As Workers Die in Another Factory Fire, Bangladesh Must Take Action to Assure Standards in All Factories

NEW YORK – A blast at a Bangladeshi food packaging factory on Saturday killed at least 31 people and injured many more. Sarah Labowitz, co-director of the NYU Stern Center for Business and Human Rights, which published a report in December 2015 revealing that thousands of garment factories in Bangladesh remain outside factory inspection programs, issued the following statement in response:

“The deaths of dozens of workers in this most recent fire are a reminder that fire and building safety in Bangladesh remains an urgent, unsolved problem. Given these risks and the growing insecurity highlighted by the terror attack in July, the comparative benefits of doing business in Bangladesh are rapidly diminishing. Both government and industry must now show that they can actually manage the manufacturing sector by enforcing minimum standards for safety in all factories – not just some. It’s unacceptable that three years after the most deadly industrial accident in recent memory, factory fires like this one are still claiming workers’ lives in Bangladesh.”

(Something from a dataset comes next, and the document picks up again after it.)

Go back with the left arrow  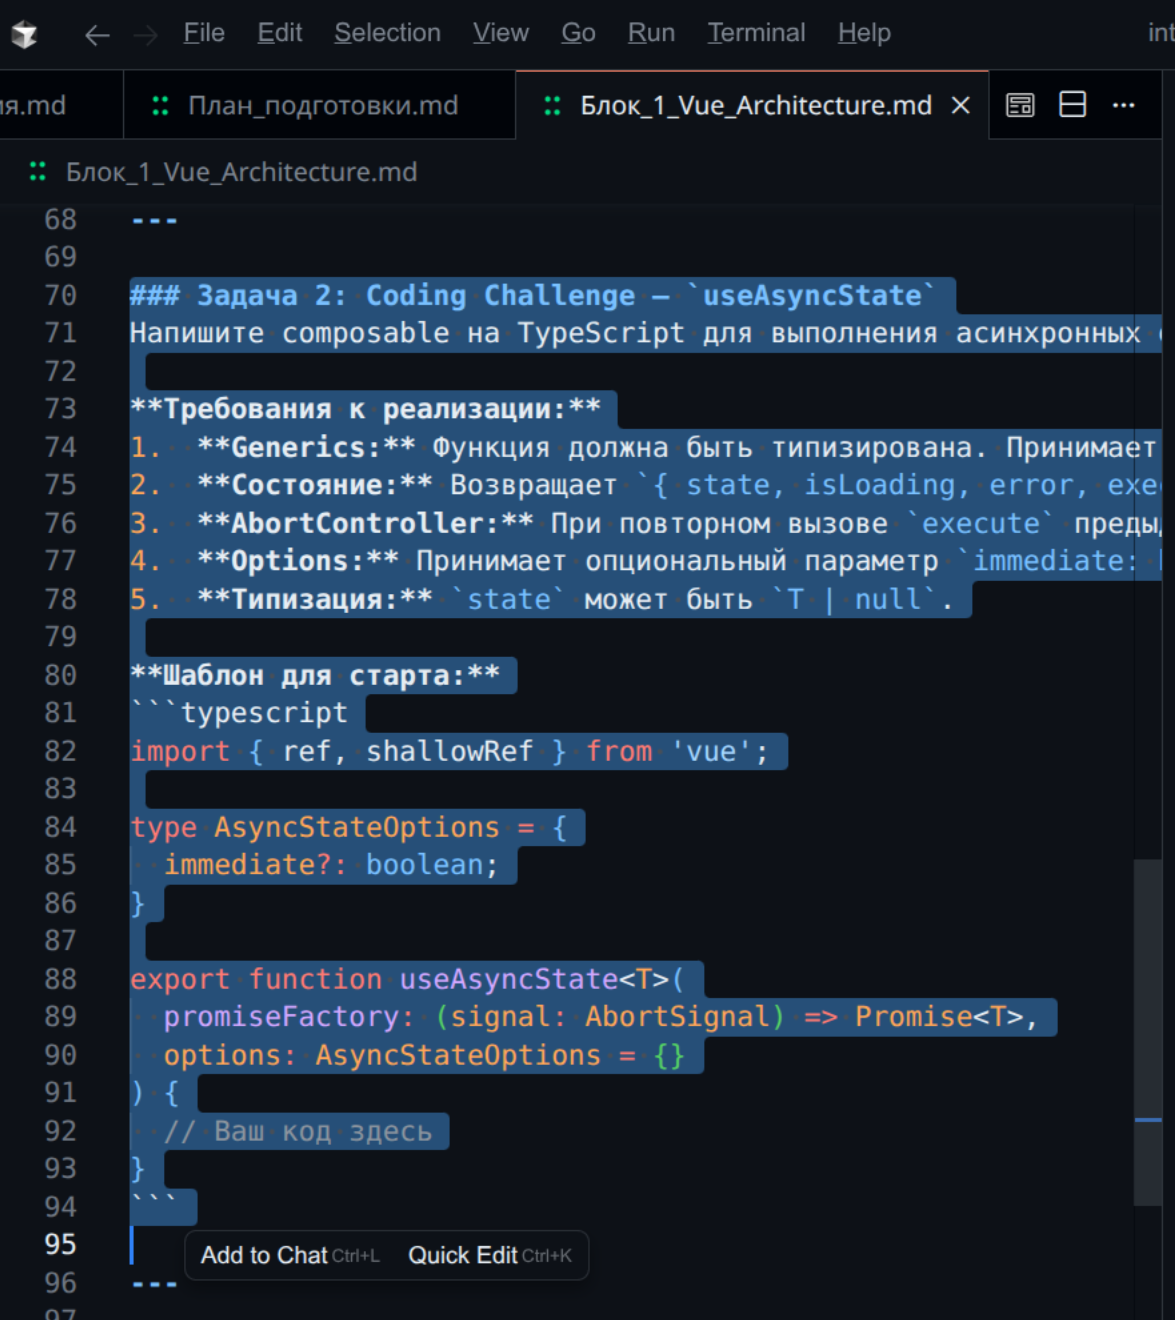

Speaking about the two foreign safety initiatives, the Accord and Alliance, that were launched in response to the Rana Plaza factory collapse in 2013, Labowitz said, “Inspecting 1,900 factories is an important step, but it’s only a drop in the bucket when you consider the 7,000 factories in the garment industry alone. The Tampaco Foils fire shows that there’s an urgent need for bigger solutions across industries, not just in clothing factories.”

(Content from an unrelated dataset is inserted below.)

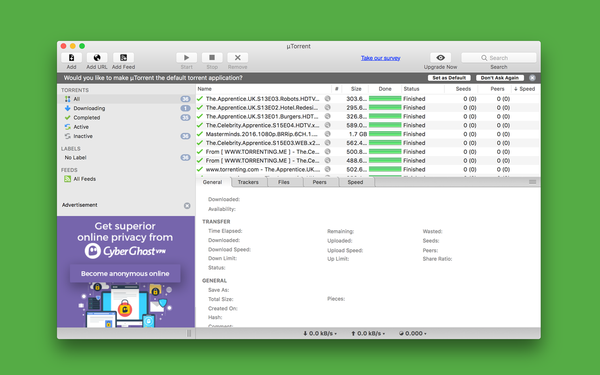Click the Search input field

click(499, 58)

Labowitz is the co-author of two reports on the Bangladeshi factory industry the Center released since the 2013 Rana Plaza factory collapse killed more than 1,100 garment workers: “Beyond the Tip of the Iceberg: Bangladesh’s Forgotten Apparel Workers,” released in December 2015, and  “Business as Usual is Not an Option: Supply Chains and Sourcing After Rana Plaza,” released in April 2014. “Beyond the Tip of the Iceberg” revealed that in the nearly three years since Rana Plaza, thousands of garment factories employing nearly three million workers remain unregistered and outside the reach of any regulatory oversight. The report, which includes an interactive map, reveals the previously unknown extent of the size of the garment manufacturing industry in Bangladesh, the significant reliance on subcontracting within the industry, the number of invisible workers who remain outside the purview of safety reform initiatives, and just how much hasn’t changed since Rana Plaza.